(Text and element pointing rows)
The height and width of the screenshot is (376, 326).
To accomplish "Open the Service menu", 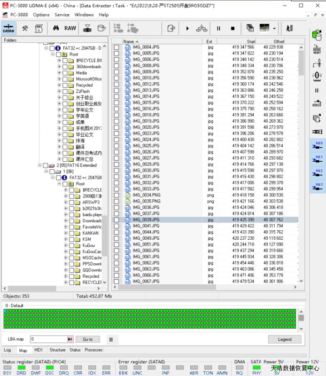I will 62,15.
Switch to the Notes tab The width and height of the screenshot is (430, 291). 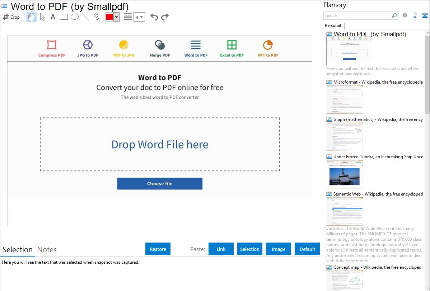coord(47,250)
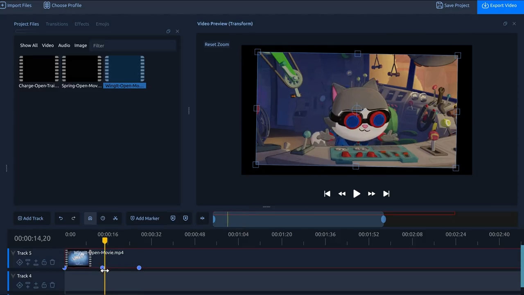Toggle the magnet snapping icon
Viewport: 524px width, 295px height.
90,218
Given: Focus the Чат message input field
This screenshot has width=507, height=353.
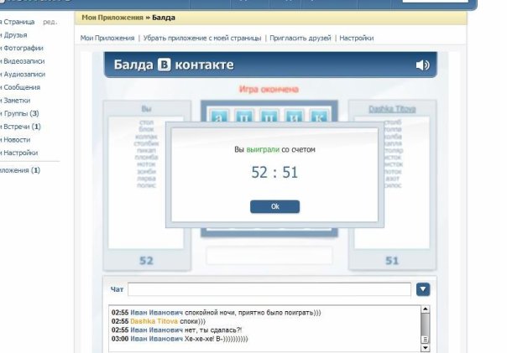Looking at the screenshot, I should (269, 289).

* [Short exercise]
Set down the lines again exactly as they stand, starting at the line that contains "Given: Focus the Чат message input field" and ending at the last of the rows. Leave the pictures out of your answer.

* [Expected answer]
Given: Focus the Чат message input field
This screenshot has width=507, height=353.
Looking at the screenshot, I should (269, 289).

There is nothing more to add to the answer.